Highlights of the Strategic Investment
- Validation of the Sugar Zone investment thesis by a credible strategic party
- Strengthens the shareholder registry with the introduction of New Gold
- Investment price of $0.16 per Common Share represents a premium of approximately 15% over the 20-day volume weighted average price of the common shares of the Company
- Net proceeds will be used primarily toward accelerated mine development, planned expansion and the scheduled March 31, 2021 US$3.3 million debt payment to BNP
Highlights of the Debt Refinancing Proposal
- No further debt payments would be required to be made in 2021 after the scheduled March 31, 2021 payment.
- A total of approximately $50 million in debt payments would be deferred in 2021 and 2022.
- Strengthens Harte Gold’s liquidity and significantly reduces associated refinancing risk, allowing the Company to focus on continued growth of the operations.

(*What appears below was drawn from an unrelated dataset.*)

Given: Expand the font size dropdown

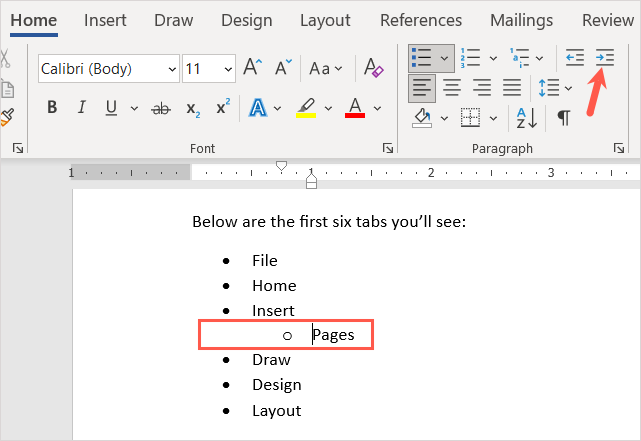Looking at the screenshot, I should (x=227, y=69).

- The maturity of the BNP term loan would be extended from June 2024 to June 2025 and the maturity of the revolving loan would be extended from June 2022 to June 2023
Frazer Bourchier, President and CEO of Harte Gold, commented:
“We are pleased to welcome New Gold as a strategic investor. New Gold’s investment represents more than just a significant financing – it is an endorsement of the potential of the Sugar Zone mine and property, and a vote of confidence that Harte Gold’s operational team will continue to deliver on our impending growth strategy. New Gold’s management has a strong track record of growing long-term value for shareholders across other deposits analogous to the Sugar Zone mine. We believe all Harte Gold shareholders will benefit from this mutualism and the de-risking of our growth strategy. New Gold’s investment today is one more catalyst to accelerating development and the future expansion of the Sugar Zone mine targeting 100,000 ounces per year by 2023 and we are excited to embark on this relationship.”
Strategic Investment by New Gold
Harte Gold will issue 154,940,153 Common Shares to New Gold by way of a private placement offering at a price of $0.16 per Common Share for gross proceeds of $24,790,424.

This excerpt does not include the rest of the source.